Abstract

It has been shown that monocyte activation and infiltration occur during the development of hypertensive kidney disease, a condition newly recognized as an inflammatory disorder. Indeed, monocytosis is linked to chronic kidney disease. Transient receptor potential ankyrin 1 (TRPA1), a Ca 2+ -permeable non-selective cation channel, has been shown to be an oxidative stress sensor that regulates neurogenic inflammation due to its abundant expression in sensory nerves. With the use of qPCR and immunostaining, we identified that the TRPA1 is also expressed in human and murine monocytes. The gene expression of TRPA1 is decreased in peripheral monocytes in hypertensive patients compared to normotensive subjects (-6-fold, p<0.05) and in kidney tissues in angiotensin II (1000ng/kg/min, s.c., 14 days)-induced hypertensive compared to control mice (-9-fold, p<0.01). The differentiation of human monocytic leukemia cells (THP-1) into macrophages induced by phorbol 12-myristate 13-acetate (PMA, 100nM, 48h) was accompanied with decreases in TRPA1 expression (-8-fold, p<0.05) and increases in pro-inflammatory cytokines, including interleukin (IL)-1β (+705-fold, p<0.01), monocyte chemotactic protein (MCP)-1 (+16-fold, p<0.01), and CD36 (+7-fold, p<0.01).
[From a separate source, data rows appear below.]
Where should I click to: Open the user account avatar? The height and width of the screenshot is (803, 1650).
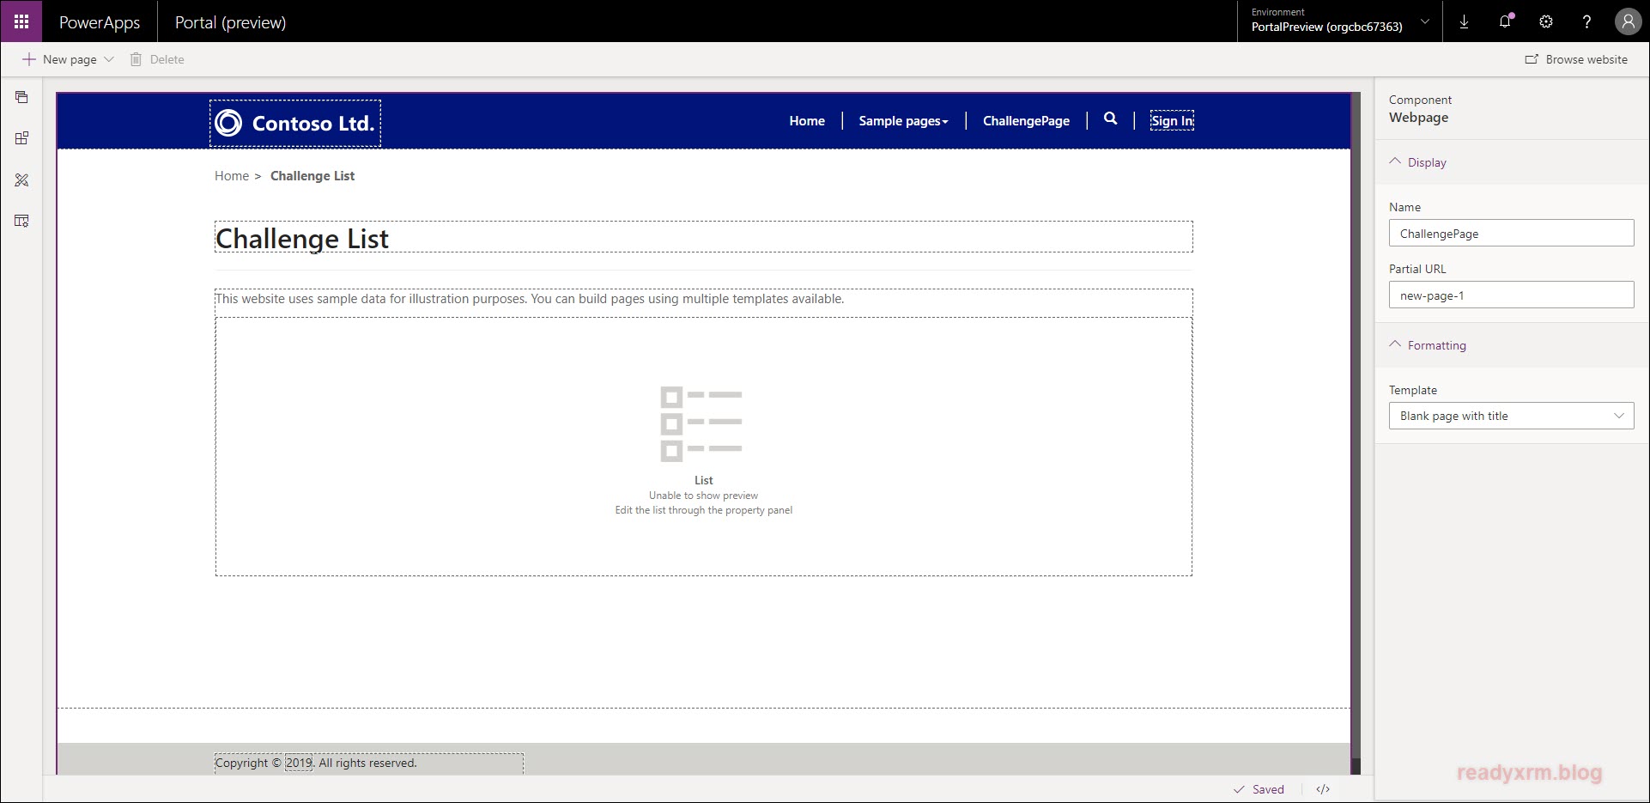coord(1628,21)
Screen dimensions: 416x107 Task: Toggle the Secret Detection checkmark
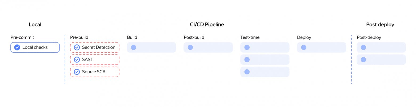(x=77, y=48)
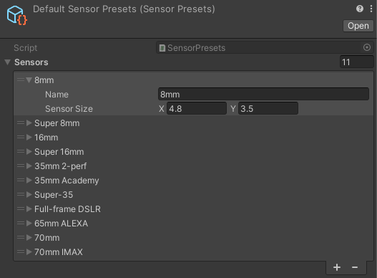The height and width of the screenshot is (278, 377).
Task: Click the Name text field containing 8mm
Action: 263,94
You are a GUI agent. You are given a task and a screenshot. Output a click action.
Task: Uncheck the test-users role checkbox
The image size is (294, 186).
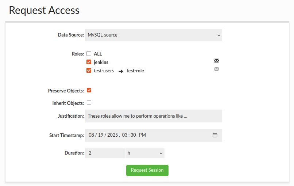89,71
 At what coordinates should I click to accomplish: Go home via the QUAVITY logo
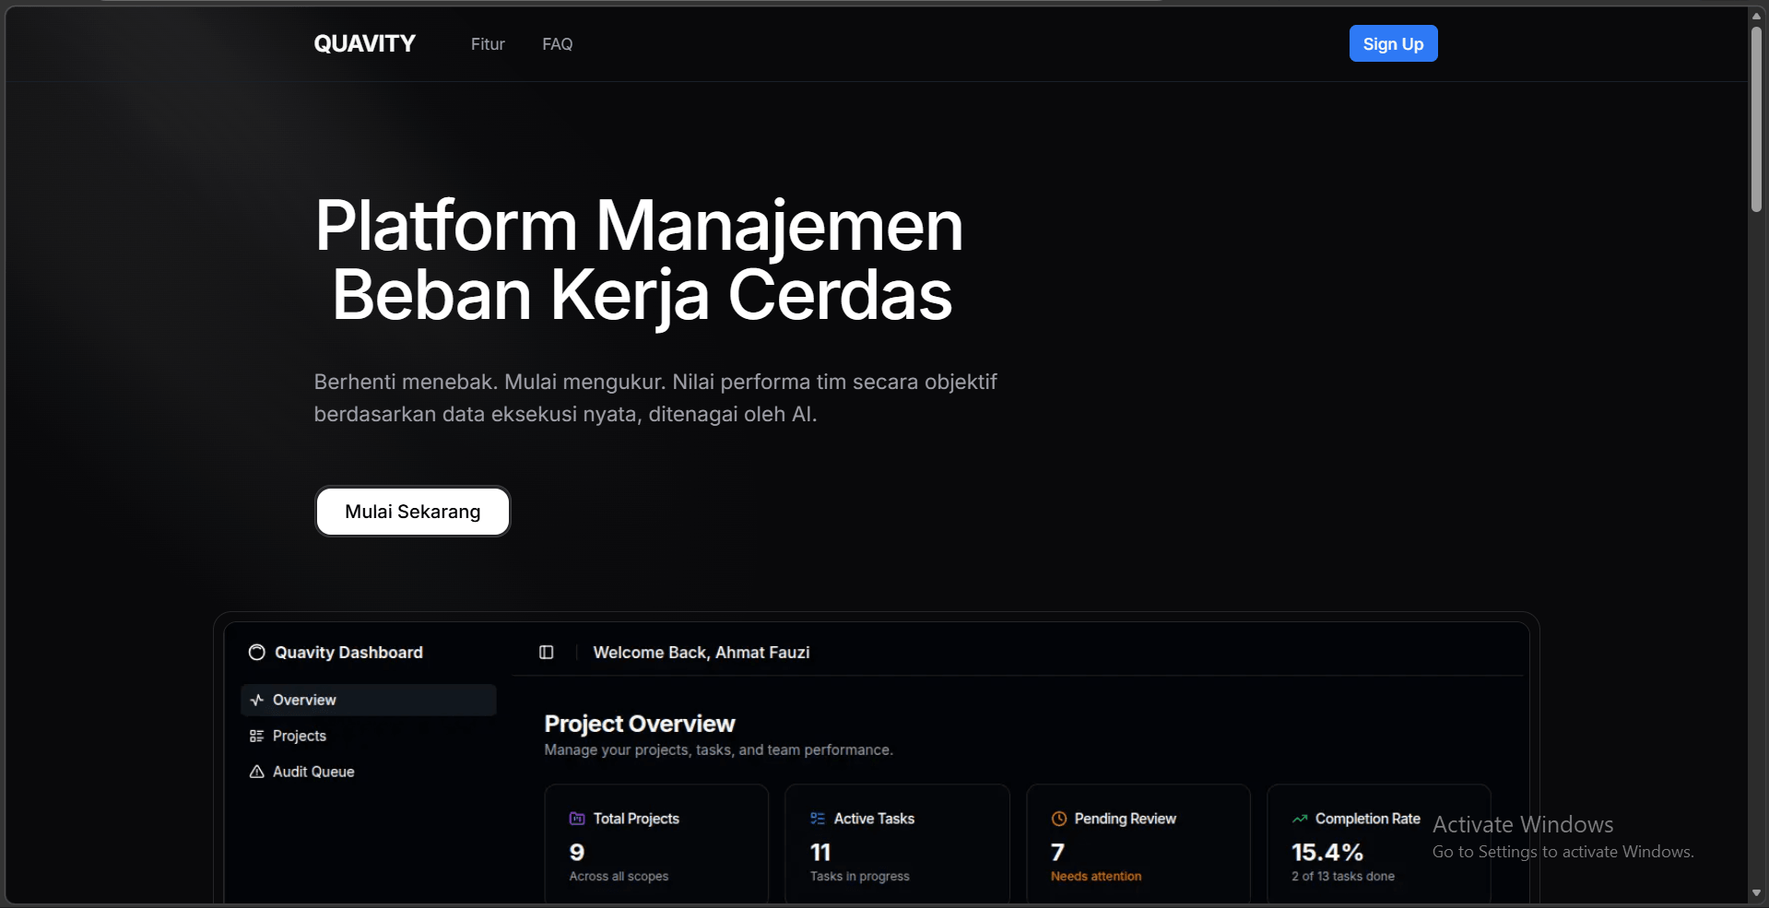coord(364,44)
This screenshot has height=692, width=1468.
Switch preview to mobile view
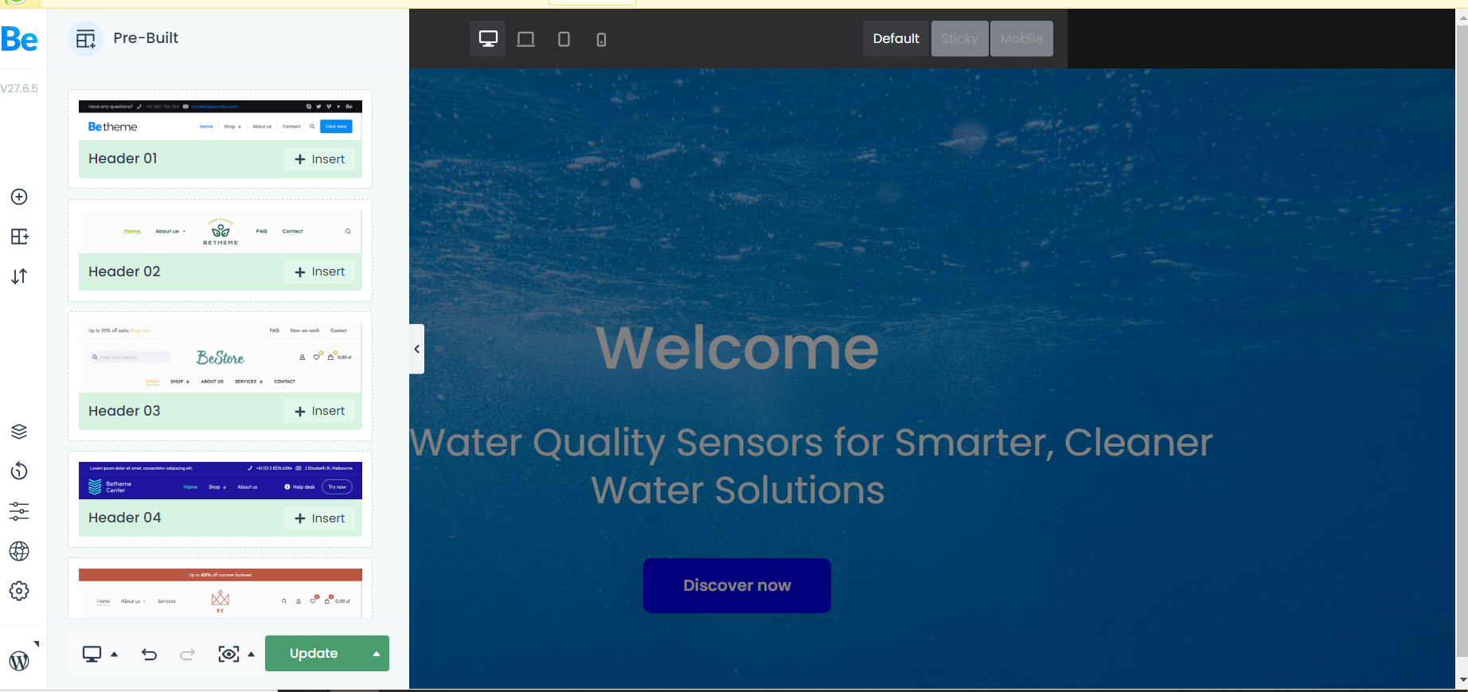pyautogui.click(x=601, y=39)
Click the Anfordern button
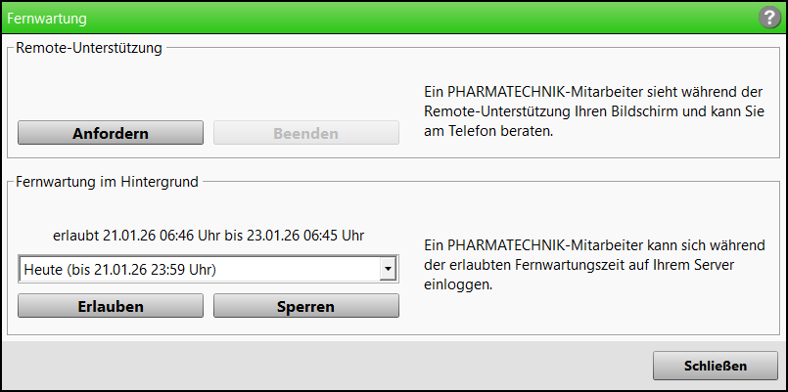This screenshot has width=788, height=392. coord(110,133)
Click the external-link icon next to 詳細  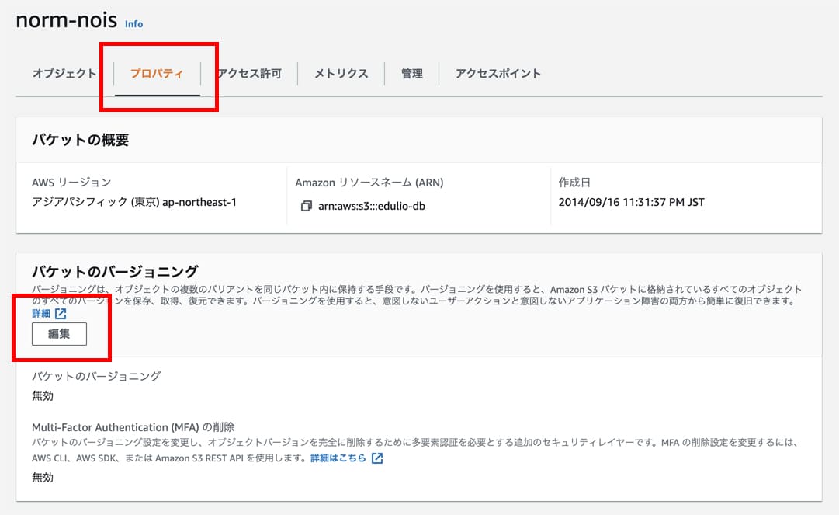pyautogui.click(x=61, y=314)
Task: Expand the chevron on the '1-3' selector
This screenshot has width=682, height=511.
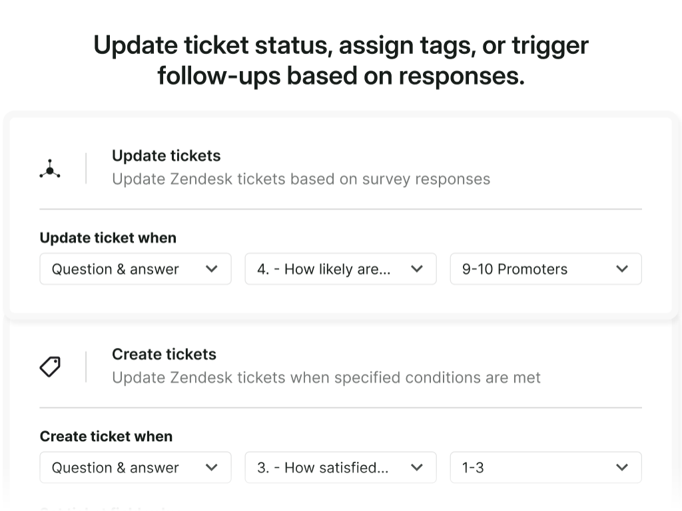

Treatment with supercinnamaldehyde (SCA), a TRPA1 agonist, decreased the expression of IL-1β (-12-fold, p<0.01), MCP-1 (-3.5-fold, p<0.01), and CD36 (-2-fold, p<0.05) in THP-1-derived macrophages, whereas these effects were abolished by pre-treatment with the selective TRPA1 antagonist, HC-030031 (HC). Additionally, HC promoted the proliferation of THP-1 cells while SCA suppressed THP-1 cell growth and variability. SCA induced the apoptosis of THP-1 cells (Annexin V positive cells: 8.5±1.4% vs. 30.1±2.4%, p<0.01), which can be blocked by HC (30.1±2.4% vs. 15.6±1.9%, p<0.01). These results show that TRPA1 activation inhibits monocyte activation and differentiation, and that suppressed expression of TRPA1 occurs in monocytes and kidneys in hypertensive patients and animals, respectively. These findings indicate that impaired expression and function of TRPA1 may contribute to monocytosis and pro-inflammatory state during hypertension, leading to hypertension related kidney injury.